Hint : In this question, we have the value of the mass of the wagon and its velocity along with a mass of water. We are required to find the change in kinetic energy of the wagon and in order to find that we will use the formula of momentum and kinetic energy.

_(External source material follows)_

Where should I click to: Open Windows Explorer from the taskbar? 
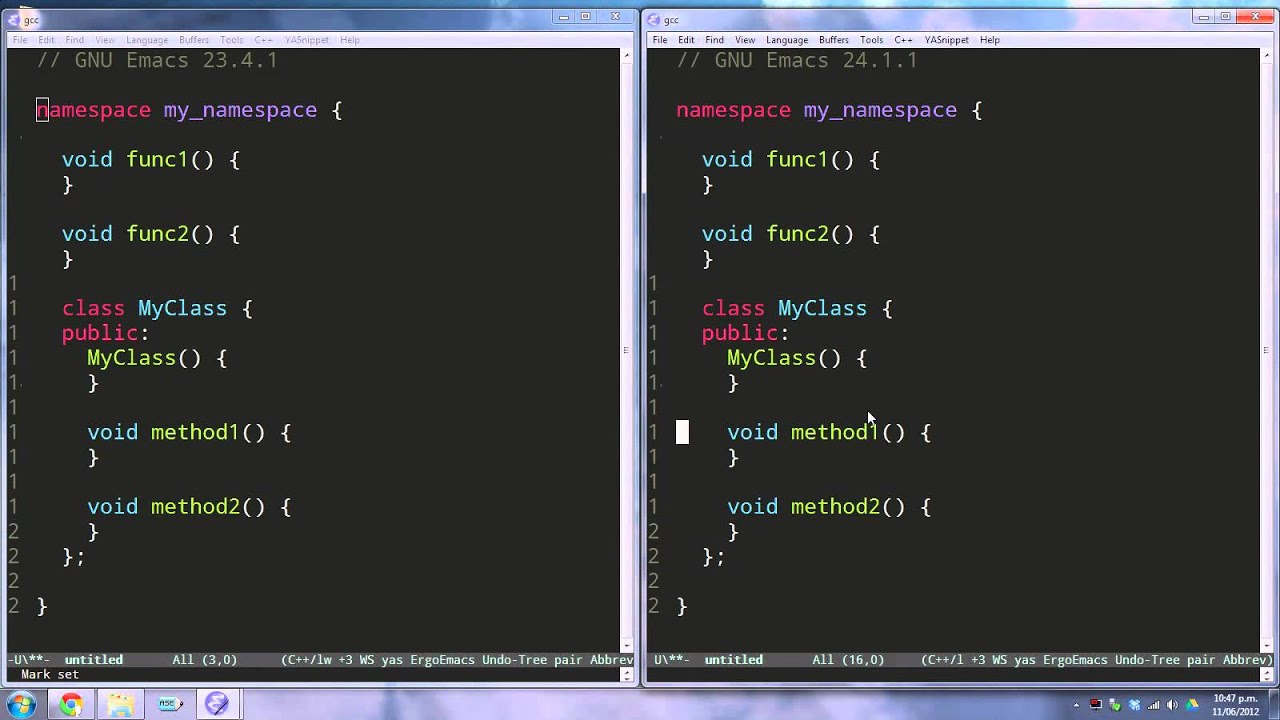[121, 705]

Complete step by step answer:
Given:
 Mass of railway wagon $=5\times {{10}^{3}}\,kg$
 Initial velocity $=1.2\,m/s$
 Mass of water $={{10}^{3}}\,kg$
 Change in kinetic energy of the wagon $=\,?$
Since force in the horizontal direction$=0$,
 ${{P}_{i}}={{P}_{f}}\,\,\,.....(1)$
Where,
 ${{P}_{i}}=$ Initial momentum
 ${{P}_{f}}=$ Final momentum
Momentum is defined as the product of a system’s mass multiplied by its velocity,
 $P=m\times v$
Where,
 $P=$Momentum
 $m=$Mass
 $v=$Velocity
Initial momentum $({{P}_{i}})$ will be the sum of the momentum of the wagon and momentum of the water. Whereas, Final momentum will be equal to the sum of the mass of water and wagon multiplied by velocity.

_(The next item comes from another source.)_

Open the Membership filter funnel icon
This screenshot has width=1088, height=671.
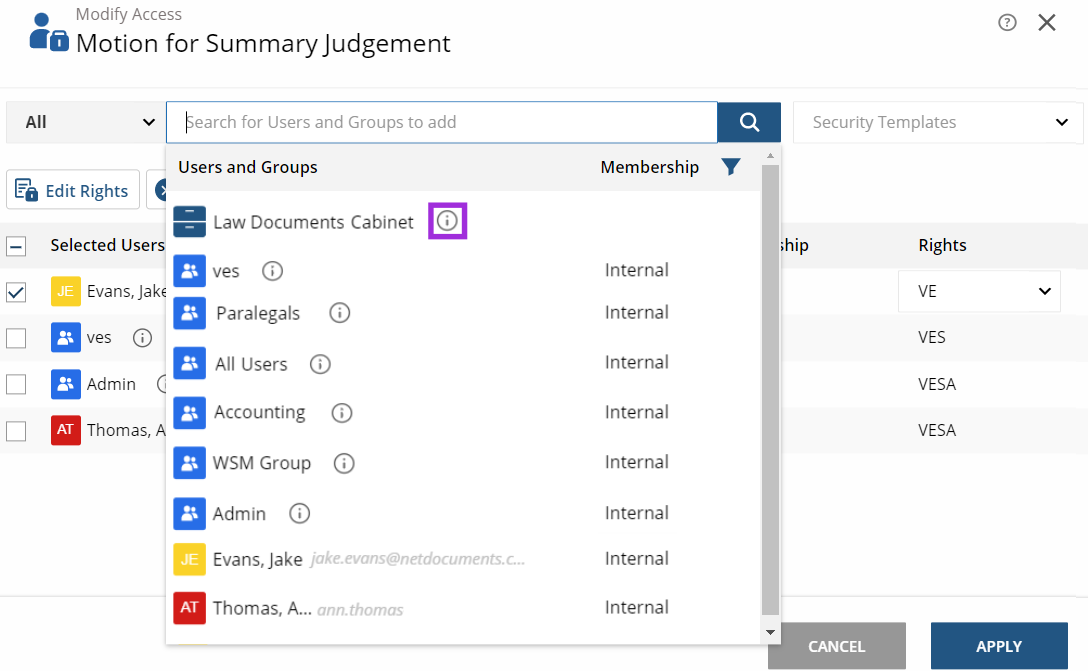point(731,167)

Since the velocity of water is equal to 0,
Therefore,
 $(5\times {{10}^{3}}\times 1.2)+({{10}^{3}}\times 0)=(6\times {{10}^{3}})v$
 $6\times {{10}^{3}}=(6\times {{10}^{3}})v$
 $v=1\,m/s$
To find the change in kinetic energy, we will find the final and initial kinetic energy.
Final kinetic energy,
 ${{(KE)}_{f}}=\dfrac{1}{2}{{m}_{f}}v_{f}^{2}$
Where,
 ${{m}_{f}}=$ Final mass
 ${{v}_{f}}=$ Final velocity
 ${{(KE)}_{f}}=\dfrac{1}{2}(6\times {{10}^{3}}\times {{1}^{2}})$
 ${{(KE)}_{f}}=3000\,J$
Initial kinetic energy,
 ${{(KE)}_{i}}=\dfrac{1}{2}{{m}_{i}}v_{i}^{2}$
Where,
 ${{m}_{i}}=$Initial mass
 ${{v}_{i}}=$Initial velocity
 ${{(KE)}_{i}}=\dfrac{1}{2}(5\times {{10}^{3}}\times {{(1.2)}^{2}})$
 ${{(KE)}_{i}}=3600\,J$
As we know change in kinetic energy is:
 $\Delta KE={{(KE)}_{i}}-{{(KE)}_{f}}$
 $\Delta KE=3600-3000$
 $\Delta KE=600\,J$

So the change in kinetic energy of the wagon is 600 J. Hence option C is correct.

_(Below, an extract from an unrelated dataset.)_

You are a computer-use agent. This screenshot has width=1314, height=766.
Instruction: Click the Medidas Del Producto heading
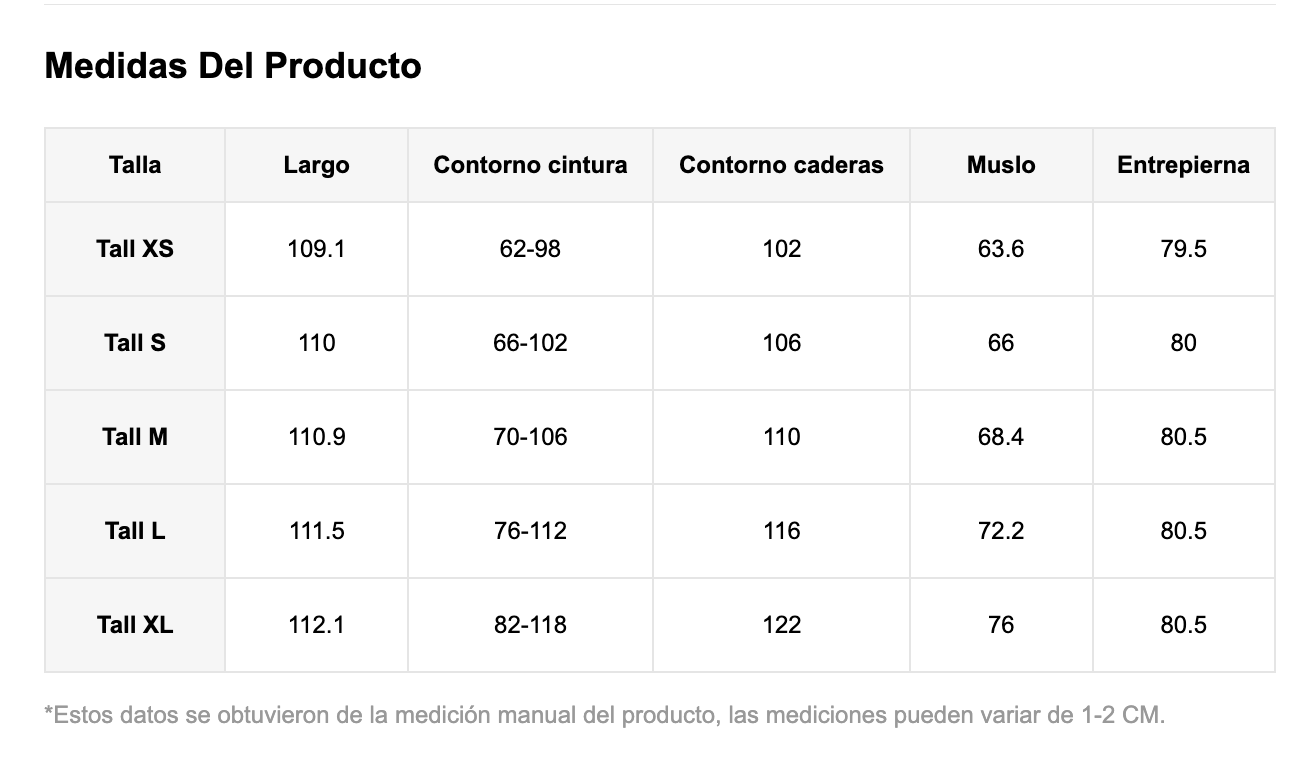click(x=233, y=66)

Note: In order to solve this kind of question we should have knowledge about momentum and kinetic energy. The change in the kinetic energy of an object is equal to the net work done on the object. This fact is referred to as the Work-Energy Principle and is often a very useful tool in mechanics problem-solving.